Copy the lines from the one containing "How do I perform: Open" to the one containing "Open the user profile icon" verbatim, including both of those lines.

▶ **Data records**:
################
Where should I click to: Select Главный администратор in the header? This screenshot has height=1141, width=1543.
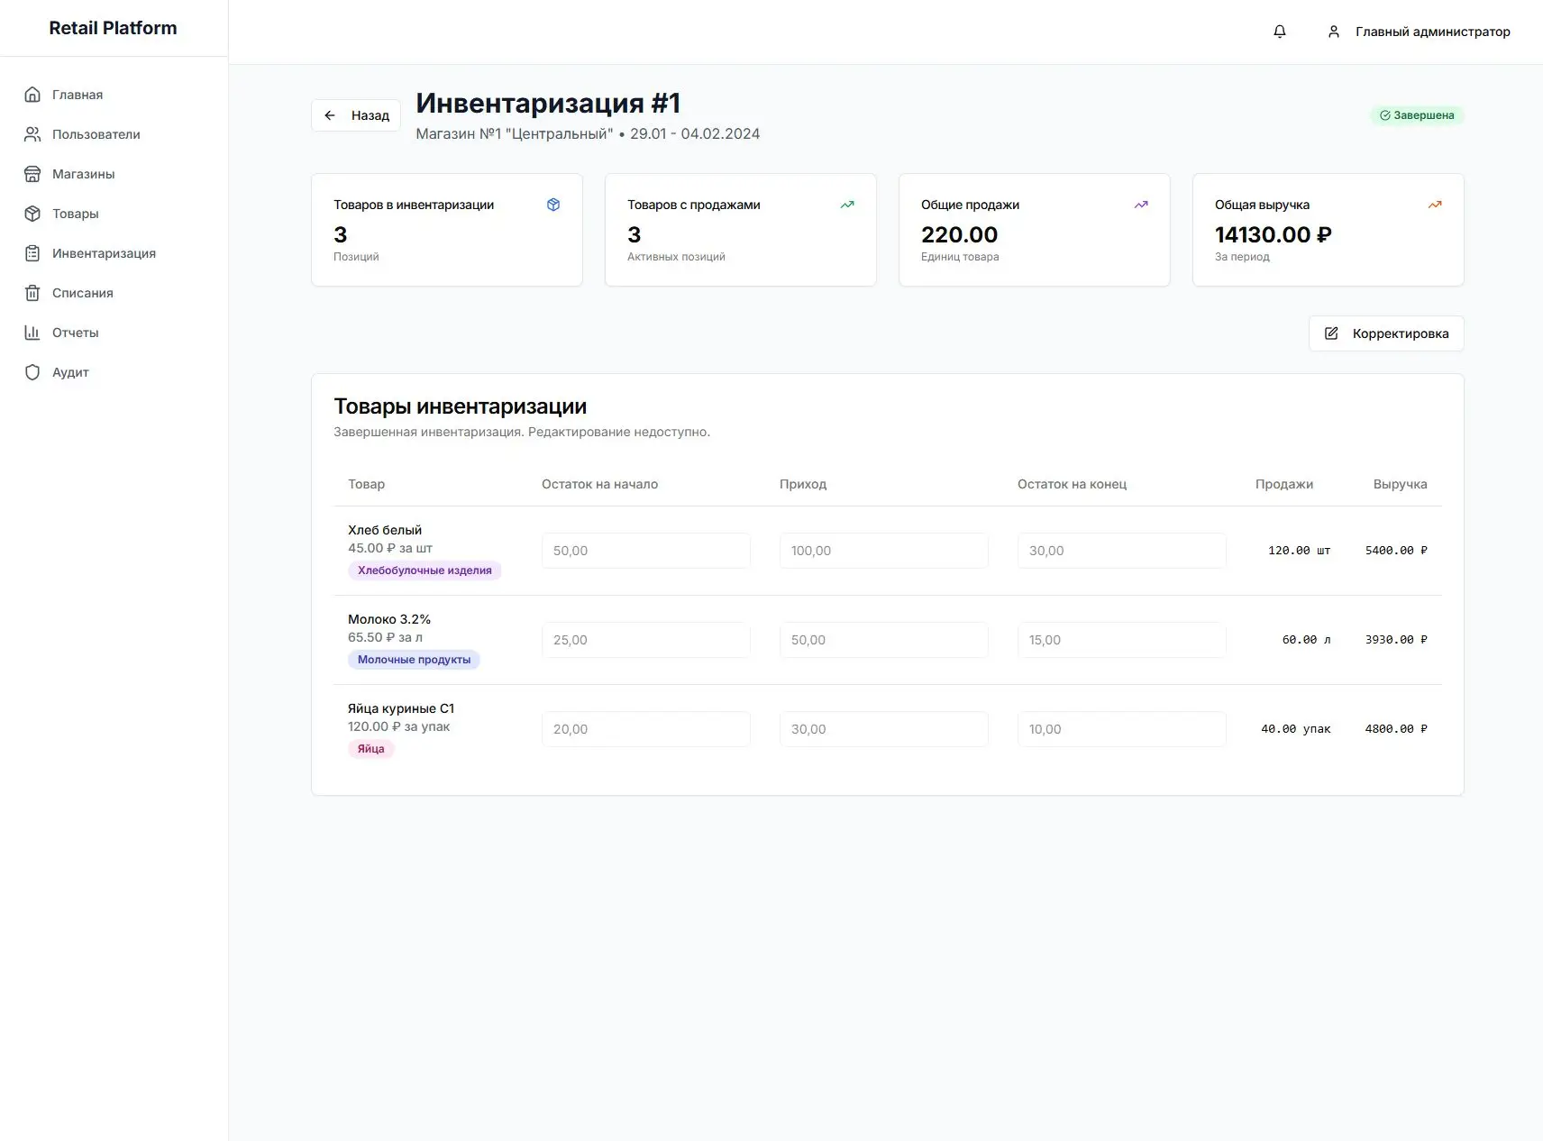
################
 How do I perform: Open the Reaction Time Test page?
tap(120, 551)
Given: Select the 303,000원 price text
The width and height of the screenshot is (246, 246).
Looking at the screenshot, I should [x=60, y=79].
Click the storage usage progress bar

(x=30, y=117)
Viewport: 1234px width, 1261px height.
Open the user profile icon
################
▶ **Exercise output**:
 How do I perform: Open the Reaction Time Test page?
tap(120, 551)
Given: Select the 303,000원 price text
The width and height of the screenshot is (246, 246).
Looking at the screenshot, I should [x=60, y=79].
Click the storage usage progress bar

(x=30, y=117)
Viewport: 1234px width, 1261px height.
Open the user profile icon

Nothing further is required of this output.